Urinary Thyroid Assessment

General urine analysis screens for a variety of disorders. The tests check color, odor, and cloudiness. They also detect and measure a variety of cells and substances in the urine. Examples are protein, sugar, liver products, and blood cells. Some of the findings relate to kidney or urinary tract disorders. Other findings help diagnose systemic diseases. For the patient the procedure is quite simple. There is usually no fluid or food restriction before the test.Abnormal findings indicate certain problems. For example, protein in the urine suggests kidney disease. Sugar usually indicates diabetes. Certain substances indicate liver disease. A variety of problems cause bleeding in the urinary tract. White blood cells indicate an infection in the urinary tract. Bacteria or yeast also indicate infection. Some abnormal findings are not caused by only one disease. Combined with other symptoms and history, they help doctors pinpoint diseases. They also provide an early warning for certain diseases.

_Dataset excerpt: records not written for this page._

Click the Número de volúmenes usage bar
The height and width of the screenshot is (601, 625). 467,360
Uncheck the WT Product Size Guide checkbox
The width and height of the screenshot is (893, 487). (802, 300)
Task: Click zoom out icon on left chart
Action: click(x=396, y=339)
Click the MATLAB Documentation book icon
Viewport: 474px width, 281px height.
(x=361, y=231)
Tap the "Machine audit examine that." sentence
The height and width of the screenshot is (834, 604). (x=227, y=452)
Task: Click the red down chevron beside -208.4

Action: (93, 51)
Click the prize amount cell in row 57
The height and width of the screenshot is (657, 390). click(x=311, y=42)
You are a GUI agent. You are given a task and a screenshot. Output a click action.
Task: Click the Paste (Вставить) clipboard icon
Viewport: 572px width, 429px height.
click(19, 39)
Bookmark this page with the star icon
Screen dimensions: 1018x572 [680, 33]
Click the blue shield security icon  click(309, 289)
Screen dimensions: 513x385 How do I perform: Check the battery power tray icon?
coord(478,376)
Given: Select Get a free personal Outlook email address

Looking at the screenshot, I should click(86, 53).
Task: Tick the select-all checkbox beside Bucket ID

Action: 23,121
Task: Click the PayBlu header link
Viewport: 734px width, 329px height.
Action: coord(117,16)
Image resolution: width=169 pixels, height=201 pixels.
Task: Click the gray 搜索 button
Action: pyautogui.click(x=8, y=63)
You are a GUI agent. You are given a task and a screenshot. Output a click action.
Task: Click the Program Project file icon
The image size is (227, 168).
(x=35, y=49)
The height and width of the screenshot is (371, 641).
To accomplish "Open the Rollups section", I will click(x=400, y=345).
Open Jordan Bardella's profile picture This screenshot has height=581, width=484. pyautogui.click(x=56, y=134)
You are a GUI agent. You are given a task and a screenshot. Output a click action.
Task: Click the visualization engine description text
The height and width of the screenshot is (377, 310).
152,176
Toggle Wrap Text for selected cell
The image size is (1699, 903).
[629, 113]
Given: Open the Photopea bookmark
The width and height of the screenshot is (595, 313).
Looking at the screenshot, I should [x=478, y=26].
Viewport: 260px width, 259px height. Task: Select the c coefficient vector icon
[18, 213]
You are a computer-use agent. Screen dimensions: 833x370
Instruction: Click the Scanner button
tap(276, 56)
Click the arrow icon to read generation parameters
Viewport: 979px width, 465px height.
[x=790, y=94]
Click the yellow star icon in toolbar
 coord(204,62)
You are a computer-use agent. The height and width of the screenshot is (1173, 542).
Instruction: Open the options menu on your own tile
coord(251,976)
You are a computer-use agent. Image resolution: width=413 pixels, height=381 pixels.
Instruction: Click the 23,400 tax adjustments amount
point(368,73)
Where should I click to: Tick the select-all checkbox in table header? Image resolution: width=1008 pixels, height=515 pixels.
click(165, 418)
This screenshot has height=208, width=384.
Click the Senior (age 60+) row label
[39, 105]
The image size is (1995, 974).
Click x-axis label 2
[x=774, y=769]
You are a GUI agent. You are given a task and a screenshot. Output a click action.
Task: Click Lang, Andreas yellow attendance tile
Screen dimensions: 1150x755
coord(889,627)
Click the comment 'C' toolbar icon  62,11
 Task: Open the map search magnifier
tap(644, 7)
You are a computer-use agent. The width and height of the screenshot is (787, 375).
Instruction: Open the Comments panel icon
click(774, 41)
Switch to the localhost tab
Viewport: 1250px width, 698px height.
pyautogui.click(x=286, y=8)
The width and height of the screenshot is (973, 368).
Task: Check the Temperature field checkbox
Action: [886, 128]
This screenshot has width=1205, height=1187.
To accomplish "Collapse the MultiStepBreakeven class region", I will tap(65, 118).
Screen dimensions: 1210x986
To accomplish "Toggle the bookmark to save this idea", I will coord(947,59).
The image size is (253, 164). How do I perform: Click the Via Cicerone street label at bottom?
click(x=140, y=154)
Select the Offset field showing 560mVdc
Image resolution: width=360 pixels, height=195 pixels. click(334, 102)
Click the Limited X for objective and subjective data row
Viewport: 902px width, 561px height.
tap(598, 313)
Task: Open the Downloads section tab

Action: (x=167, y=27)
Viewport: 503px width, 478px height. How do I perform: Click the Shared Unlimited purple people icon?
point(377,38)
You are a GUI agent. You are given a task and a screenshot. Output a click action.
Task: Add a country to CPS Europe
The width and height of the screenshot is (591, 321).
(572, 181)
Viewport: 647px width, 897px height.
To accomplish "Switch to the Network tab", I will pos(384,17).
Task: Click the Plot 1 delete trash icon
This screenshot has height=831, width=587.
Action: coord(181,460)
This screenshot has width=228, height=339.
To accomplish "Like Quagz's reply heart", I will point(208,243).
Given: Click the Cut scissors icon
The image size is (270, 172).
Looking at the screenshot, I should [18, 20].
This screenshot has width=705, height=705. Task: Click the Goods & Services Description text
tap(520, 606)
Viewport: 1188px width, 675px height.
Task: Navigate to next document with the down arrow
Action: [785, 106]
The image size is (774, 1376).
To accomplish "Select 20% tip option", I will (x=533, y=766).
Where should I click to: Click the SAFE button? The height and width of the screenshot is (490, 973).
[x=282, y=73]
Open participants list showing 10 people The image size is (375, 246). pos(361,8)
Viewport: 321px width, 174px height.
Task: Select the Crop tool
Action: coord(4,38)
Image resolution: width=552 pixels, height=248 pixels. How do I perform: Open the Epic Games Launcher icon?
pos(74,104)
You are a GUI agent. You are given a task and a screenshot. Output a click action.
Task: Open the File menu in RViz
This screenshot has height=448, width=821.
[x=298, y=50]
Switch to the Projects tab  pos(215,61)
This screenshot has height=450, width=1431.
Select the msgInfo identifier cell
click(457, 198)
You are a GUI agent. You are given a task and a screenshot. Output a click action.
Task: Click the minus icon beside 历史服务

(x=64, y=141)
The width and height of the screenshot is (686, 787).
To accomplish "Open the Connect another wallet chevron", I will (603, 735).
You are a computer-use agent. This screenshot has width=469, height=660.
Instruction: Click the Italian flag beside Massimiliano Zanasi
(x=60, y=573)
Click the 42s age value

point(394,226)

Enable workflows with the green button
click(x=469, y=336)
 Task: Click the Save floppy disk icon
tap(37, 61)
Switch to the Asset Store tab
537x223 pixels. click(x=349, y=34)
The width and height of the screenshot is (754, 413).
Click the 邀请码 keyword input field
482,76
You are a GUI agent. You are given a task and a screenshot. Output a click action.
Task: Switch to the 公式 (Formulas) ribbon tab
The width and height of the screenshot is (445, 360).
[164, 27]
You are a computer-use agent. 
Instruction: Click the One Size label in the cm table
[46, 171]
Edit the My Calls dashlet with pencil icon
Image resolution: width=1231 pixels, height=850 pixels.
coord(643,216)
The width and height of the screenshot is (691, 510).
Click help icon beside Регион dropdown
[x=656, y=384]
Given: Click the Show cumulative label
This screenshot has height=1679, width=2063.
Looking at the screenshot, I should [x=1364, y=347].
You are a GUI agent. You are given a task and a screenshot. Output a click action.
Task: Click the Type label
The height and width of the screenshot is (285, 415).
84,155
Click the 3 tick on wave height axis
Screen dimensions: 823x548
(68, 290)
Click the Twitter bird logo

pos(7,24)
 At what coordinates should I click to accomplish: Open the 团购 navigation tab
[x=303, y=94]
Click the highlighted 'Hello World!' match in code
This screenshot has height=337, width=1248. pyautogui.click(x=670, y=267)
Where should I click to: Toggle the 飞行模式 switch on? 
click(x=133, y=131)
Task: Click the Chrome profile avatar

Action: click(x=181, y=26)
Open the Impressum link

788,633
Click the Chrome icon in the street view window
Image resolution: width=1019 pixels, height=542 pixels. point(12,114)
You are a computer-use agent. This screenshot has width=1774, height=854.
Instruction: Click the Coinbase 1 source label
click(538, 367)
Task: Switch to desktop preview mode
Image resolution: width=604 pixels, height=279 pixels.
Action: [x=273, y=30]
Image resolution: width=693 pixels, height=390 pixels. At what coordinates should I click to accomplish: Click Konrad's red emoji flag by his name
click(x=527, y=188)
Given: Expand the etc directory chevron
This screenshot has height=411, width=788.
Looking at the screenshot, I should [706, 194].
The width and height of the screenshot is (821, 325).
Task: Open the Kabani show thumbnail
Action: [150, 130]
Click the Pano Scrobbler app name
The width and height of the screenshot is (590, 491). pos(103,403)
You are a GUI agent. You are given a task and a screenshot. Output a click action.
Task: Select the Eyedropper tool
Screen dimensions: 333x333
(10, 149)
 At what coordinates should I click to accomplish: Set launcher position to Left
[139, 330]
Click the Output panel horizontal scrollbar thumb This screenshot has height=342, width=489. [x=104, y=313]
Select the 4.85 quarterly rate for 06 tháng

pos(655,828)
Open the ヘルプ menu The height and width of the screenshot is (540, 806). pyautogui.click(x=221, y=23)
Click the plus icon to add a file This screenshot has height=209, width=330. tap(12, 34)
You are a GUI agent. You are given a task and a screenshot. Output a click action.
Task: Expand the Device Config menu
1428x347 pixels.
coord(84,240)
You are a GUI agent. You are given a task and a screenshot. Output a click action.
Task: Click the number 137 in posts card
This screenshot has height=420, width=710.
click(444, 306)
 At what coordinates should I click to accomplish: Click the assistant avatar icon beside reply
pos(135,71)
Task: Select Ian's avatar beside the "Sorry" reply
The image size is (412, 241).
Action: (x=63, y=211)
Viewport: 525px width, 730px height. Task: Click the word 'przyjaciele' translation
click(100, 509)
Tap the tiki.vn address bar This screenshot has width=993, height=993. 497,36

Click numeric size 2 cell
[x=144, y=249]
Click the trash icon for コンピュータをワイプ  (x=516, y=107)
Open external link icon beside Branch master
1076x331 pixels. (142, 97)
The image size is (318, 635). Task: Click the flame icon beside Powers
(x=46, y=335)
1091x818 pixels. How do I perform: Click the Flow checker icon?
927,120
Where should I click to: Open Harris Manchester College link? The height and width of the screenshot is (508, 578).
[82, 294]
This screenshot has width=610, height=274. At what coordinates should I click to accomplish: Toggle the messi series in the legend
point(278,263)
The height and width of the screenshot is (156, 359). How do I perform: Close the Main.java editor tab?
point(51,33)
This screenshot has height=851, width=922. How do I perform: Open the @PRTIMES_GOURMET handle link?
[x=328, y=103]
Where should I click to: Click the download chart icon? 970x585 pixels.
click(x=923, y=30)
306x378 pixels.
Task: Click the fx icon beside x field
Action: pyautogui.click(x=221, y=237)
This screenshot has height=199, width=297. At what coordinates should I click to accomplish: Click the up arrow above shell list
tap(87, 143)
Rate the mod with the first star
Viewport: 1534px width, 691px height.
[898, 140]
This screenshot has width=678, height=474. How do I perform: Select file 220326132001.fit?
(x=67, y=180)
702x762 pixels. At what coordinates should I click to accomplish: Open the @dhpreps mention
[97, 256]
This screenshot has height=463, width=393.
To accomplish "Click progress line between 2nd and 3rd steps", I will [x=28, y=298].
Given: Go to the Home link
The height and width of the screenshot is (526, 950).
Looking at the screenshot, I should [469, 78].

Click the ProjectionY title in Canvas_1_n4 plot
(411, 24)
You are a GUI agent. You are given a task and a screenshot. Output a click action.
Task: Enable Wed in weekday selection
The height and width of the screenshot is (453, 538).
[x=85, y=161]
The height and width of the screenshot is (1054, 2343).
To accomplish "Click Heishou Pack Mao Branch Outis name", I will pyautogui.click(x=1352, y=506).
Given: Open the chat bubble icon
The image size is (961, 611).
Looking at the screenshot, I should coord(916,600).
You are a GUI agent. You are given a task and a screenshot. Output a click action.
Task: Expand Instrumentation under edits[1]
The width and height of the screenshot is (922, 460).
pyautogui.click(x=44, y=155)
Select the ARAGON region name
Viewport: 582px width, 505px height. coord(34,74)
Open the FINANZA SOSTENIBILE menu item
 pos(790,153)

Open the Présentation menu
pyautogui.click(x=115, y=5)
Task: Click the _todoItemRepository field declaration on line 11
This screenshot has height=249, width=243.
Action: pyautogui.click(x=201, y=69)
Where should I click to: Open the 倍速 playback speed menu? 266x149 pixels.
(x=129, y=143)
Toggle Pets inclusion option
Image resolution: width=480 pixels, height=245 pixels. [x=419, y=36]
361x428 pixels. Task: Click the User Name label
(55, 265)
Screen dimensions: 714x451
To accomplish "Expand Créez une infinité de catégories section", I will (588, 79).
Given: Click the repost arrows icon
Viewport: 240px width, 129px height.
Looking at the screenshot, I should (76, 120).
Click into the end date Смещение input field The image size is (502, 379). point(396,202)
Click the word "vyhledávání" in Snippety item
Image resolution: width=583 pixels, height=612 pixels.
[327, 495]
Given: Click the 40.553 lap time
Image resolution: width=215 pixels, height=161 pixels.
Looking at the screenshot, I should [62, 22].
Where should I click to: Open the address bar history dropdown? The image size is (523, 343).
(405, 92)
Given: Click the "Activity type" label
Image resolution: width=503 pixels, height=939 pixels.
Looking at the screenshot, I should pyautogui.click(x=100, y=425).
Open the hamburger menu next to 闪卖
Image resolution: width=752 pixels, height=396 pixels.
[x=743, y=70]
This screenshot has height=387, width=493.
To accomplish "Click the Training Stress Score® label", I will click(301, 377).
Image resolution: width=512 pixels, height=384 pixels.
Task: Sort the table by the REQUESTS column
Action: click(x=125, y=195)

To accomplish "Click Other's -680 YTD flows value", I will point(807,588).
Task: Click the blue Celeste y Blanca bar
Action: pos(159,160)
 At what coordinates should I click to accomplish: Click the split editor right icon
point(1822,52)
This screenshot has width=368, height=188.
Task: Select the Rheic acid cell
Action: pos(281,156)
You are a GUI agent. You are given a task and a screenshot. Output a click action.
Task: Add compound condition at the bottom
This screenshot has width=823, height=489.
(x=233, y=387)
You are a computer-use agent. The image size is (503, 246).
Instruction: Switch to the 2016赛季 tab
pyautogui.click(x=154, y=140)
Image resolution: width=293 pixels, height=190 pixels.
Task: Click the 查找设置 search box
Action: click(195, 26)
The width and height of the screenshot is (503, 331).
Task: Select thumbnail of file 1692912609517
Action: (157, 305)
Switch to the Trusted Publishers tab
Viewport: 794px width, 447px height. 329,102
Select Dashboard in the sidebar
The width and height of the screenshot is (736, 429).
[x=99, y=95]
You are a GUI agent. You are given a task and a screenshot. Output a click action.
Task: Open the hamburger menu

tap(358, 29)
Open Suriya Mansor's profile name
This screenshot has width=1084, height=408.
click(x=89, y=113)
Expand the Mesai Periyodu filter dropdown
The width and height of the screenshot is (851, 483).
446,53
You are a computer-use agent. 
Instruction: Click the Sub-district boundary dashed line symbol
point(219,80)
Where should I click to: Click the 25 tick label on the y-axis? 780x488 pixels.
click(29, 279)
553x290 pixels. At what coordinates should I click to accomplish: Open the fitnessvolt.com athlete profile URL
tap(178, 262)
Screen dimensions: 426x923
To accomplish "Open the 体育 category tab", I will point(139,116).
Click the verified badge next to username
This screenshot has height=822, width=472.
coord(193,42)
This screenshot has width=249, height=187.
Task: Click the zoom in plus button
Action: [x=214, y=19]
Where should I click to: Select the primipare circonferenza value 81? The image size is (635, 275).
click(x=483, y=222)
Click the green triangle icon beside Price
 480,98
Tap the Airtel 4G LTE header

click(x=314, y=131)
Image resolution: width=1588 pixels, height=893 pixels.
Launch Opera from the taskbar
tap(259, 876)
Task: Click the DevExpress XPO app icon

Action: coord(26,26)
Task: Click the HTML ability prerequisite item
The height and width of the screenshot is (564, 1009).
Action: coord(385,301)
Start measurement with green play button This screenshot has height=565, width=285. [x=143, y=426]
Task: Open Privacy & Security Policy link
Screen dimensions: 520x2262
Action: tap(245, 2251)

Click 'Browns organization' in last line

Importance of Thyroid Assessment

As many as 2 million Canadians could have undiagnosed thyroid disease. Thyroid disease referst o both hypo and hyperthyriodism, with hypothyroidism being the most common, therefore early detection is vital.

Common Thyroid Related Conditions

Hormones produced by the thyroid gland are involded in regulating heart rate, body temperature, blood pressure and weight. They can also increase energy, help food move through the gastrointestinal tract and increase perspiration. Due to their broad effects, deficiencies of thyriod hormone can result in a number of health conditions including:

  • Depression
  • Fatigue
  • Coldness
  • Arthritis and muscle cramps
  • Headaches
  • Weight gain
  • Poor reflexes
Why Do A Urinary Thyroid Assessment?
  • TSH (thyroid stimulating hormone) is a hormone secreted in the brain to control thyroid function. Many men and women have normal serum (blood) TSH levels despite having classic symptoms of low thyroid function. The urinary throid assessment offers an alternate means of measuring thyroid function when the patient is symptomatic but conventional serum tests are normal.
  • If heavy metal toxicity or high levels of cortisol are present, TSH levels in serum may be normal, even if thyroid function is poor.
  • Patients who are taking thyroid hormones (Synthroid or Eltroxin) may experience low thyroid symptoms even though serum TSH is normal. This is because the serum TSH frequently fails to reflect how well supplemented thyroid hormone is being delivered to tissue.